* _Task objective_: Go through the data and copy each line where the word "will" shows up.
───
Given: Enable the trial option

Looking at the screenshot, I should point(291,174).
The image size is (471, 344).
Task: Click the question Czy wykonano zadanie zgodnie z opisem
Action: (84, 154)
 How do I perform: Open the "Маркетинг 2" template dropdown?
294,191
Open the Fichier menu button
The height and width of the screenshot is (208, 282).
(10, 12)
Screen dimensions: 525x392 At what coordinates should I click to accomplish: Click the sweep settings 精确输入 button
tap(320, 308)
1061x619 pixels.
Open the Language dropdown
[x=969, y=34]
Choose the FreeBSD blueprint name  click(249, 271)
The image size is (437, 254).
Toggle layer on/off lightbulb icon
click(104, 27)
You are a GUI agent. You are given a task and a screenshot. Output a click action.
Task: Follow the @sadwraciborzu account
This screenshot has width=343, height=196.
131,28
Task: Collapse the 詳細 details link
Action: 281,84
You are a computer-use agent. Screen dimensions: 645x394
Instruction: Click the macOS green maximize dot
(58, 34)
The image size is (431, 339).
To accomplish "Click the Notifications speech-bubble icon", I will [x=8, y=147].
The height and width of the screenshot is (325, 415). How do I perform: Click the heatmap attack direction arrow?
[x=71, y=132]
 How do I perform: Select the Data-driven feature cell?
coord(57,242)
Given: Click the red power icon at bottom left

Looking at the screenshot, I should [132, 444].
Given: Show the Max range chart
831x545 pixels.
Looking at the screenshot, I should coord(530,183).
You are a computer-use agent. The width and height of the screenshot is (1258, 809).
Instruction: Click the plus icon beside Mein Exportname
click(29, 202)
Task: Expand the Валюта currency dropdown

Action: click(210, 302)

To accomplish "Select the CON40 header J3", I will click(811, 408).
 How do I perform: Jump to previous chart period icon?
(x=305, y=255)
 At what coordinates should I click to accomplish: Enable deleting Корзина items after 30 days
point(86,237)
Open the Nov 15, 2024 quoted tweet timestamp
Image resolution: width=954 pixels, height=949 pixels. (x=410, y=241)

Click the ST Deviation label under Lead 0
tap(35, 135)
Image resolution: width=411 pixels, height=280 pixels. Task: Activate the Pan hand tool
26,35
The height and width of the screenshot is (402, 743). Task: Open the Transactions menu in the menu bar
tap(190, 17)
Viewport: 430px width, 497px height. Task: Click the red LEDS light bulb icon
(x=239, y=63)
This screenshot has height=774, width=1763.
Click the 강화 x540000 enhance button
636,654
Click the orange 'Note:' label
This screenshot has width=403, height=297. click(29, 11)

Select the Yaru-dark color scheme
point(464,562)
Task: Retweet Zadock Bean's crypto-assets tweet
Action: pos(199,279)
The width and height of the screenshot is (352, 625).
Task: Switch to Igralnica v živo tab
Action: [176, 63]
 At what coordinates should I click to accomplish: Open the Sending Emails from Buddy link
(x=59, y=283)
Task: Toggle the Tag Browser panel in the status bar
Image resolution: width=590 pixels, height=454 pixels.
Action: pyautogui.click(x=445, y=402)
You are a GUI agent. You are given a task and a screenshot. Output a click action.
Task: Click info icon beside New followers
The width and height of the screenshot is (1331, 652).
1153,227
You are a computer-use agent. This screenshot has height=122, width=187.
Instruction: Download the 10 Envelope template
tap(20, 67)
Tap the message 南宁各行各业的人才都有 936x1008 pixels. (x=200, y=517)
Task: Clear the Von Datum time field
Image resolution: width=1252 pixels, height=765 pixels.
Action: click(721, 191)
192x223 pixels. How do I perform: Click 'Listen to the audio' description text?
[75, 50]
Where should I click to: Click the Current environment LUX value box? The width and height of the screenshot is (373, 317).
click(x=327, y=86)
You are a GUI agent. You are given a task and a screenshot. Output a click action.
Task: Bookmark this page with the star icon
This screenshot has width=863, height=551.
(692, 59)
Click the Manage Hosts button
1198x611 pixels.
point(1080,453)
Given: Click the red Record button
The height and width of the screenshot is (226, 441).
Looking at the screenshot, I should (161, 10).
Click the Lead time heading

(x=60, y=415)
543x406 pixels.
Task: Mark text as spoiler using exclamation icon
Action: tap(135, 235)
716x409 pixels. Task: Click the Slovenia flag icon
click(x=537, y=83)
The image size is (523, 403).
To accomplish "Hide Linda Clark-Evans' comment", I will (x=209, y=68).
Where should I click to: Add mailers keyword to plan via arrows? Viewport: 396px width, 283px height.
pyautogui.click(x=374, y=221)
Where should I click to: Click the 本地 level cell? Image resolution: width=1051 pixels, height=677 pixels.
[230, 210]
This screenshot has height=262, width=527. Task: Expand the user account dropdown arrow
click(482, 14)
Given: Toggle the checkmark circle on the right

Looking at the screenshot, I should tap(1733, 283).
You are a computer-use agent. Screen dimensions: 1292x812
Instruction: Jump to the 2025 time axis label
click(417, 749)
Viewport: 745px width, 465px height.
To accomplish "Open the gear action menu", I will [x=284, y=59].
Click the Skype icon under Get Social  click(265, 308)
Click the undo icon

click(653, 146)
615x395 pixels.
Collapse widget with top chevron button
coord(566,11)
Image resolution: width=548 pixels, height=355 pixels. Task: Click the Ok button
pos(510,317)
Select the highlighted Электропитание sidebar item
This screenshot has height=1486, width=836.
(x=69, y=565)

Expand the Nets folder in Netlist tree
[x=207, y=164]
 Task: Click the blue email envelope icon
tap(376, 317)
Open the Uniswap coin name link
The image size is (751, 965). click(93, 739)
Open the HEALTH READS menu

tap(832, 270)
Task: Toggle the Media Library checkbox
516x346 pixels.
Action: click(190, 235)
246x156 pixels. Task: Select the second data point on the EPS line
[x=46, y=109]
───
* _Problem solution_:
To accomplish "Click the Notifications speech-bubble icon", I will [x=8, y=147].
To accomplish "Select the CON40 header J3", I will click(811, 408).
To accomplish "Hide Linda Clark-Evans' comment", I will (x=209, y=68).
To accomplish "Open the gear action menu", I will [x=284, y=59].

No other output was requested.